The difference was in the cab and the hood with different side panel louvering position. For the first time GM offered a truck cab with an actual glove box in the dash. Instead of many small cab pieces making a wood frame with sheet metal tacked on, there were only four large cab wood supports. They made part of the cowl and supported the weight of the doors and windshield assembly. The low cab roof was formed sheet metal and was welded, not bolted to the remainder of the body. The window and door handles, wood floor, seats, hydraulic brakes, and steering wheel were almost unchanged. The same ½ ton bed was used.
This total new package gave the dealers something to tell their customers that an almost new truck was available for about the same cost.
During the first half of 1947, dealers had marketed the trucks offered before the war years. There was often a six month wait for trucks (as well as cars) when factories opened for domestic vehicle production for the first time in 5 years.
General Motors could not produce the older pre-war body style trucks fast enough! Therefore, GM decided to wait until sales demand began to slow before the new body style. Good Marketing!
If they had waiting lines for pre-world war II trucks, why stop production to make the factories ready for a more modern truck? The 1947 year was half over before what GM called “the Advance Design” trucks were in the dealers showrooms. This new redesigned truck had been developed during WWII in anticipation of a later sales demand. They were introduced on Saturday June 26, 1947.
This sales technique was quite successful. The many truck dealers in the USA couldn’t have been happier with GM’s strategy! Truck buyers with money or at least good credit wanted to be the owner of this modern design vehicle. The prewar body design was “old time”.
Therefore, once again there was a long line to have a new truck. GM engineers that were not enlisted or drafted into World War II had many years to get ready for this new model. However, it was the skilled GM advertising department that arranged the timing to get the “best bang for the buck”.
The totally redesigned Chevrolet automobile was introduced in late 1954. So much advertising on television, in local newspapers and by dealerships built up buyer anticipation throughout the country. The Chevrolet advertising department in Detroit knew not to take any wind out of the excitement in the unveiling of this totally new car.

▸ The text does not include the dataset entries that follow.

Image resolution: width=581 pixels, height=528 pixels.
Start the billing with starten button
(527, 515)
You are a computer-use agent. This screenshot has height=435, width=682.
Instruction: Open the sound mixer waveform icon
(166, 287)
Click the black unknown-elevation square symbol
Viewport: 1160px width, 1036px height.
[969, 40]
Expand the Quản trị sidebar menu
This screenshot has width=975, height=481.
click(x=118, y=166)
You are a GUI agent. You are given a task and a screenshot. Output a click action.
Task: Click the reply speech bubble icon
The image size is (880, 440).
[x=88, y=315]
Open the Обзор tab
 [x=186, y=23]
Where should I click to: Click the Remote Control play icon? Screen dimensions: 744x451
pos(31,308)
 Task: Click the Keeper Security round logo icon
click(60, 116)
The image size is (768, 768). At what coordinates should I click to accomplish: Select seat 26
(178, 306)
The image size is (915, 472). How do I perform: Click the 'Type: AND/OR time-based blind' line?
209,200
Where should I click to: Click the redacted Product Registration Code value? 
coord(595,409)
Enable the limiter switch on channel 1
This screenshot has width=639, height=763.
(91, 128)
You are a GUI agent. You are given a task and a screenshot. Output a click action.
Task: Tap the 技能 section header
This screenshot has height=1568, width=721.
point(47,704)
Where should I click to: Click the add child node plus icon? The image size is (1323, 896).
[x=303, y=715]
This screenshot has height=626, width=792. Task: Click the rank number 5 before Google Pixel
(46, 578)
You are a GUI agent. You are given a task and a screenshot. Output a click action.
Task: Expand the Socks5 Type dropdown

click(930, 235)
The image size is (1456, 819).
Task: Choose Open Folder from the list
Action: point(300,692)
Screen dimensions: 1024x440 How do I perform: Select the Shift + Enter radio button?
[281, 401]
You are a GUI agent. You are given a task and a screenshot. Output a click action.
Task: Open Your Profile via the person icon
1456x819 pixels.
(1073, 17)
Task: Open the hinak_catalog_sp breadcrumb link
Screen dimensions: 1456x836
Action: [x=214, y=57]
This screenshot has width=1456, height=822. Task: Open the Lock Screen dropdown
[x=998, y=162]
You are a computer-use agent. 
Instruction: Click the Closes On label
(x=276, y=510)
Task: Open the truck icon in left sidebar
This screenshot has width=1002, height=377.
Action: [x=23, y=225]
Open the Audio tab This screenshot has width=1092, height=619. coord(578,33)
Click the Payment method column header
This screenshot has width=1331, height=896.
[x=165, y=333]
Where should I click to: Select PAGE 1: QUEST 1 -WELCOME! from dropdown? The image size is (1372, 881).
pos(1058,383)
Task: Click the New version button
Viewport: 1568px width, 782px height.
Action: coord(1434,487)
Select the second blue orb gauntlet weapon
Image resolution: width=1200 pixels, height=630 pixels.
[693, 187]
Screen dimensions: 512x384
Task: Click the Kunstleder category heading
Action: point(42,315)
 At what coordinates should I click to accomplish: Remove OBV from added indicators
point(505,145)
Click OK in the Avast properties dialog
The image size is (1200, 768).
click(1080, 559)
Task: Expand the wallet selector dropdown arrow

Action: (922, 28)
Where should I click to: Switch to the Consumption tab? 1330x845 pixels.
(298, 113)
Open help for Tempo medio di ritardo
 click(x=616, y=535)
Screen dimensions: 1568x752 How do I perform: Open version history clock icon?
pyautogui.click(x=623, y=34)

Therefore, GM wisely made a decision to not introduce the new redesigned 1955 Task Force truck line at the same time as the car. They would wait at least 6 months until the car excitement slowed. Then with the experience of building up potential new 1955 car buyers, the Chevrolet Truck Division would do it all over again!
Just imagine how successful the Chevy dealers were to have two new 1955 vehicles in one year. It was about the biggest sales year in Chevrolet history.
Note: Because the new Chevrolet Task Force was not introduced until about May 1955 and the 1956 models came in November, this would certainly have been the shortest for any Chevrolet model year. Once again, so many waiting orders were received by dealers. Customers had seen the same body design for eight years and were ready for this new truck line. For the first time Chevrolet offered some new major optional features to increase sales:
V-8 engine, 3 speed overdrive transmission, the Cameo “Boulevard” pickup, white wall tires, power steering, all new paint color etc. A new standard feature was a 12 volt electrical system and wrap-around windshield.
A few other new no extra cost features were redesigned pickup bed with “grain tight” tailgate, a higher ½ ton differential ratio of 3.55, additional padding in seat cushion, and more convenient gas tank fill on driver’s side. A very important change was the first time was an open drive line on their ½ ton (also on the short lived 1955 First Series).
A real attention getter was for the first time in the history of GM pickup trucks there were no cab outside running boards! Overall, the new truck gave a very different appearance. Suddenly, all the buyer’s friends immediately knew that he had a different truck! It was certainly not the “almost same” truck with maybe a different color as during the Advance Design truck years.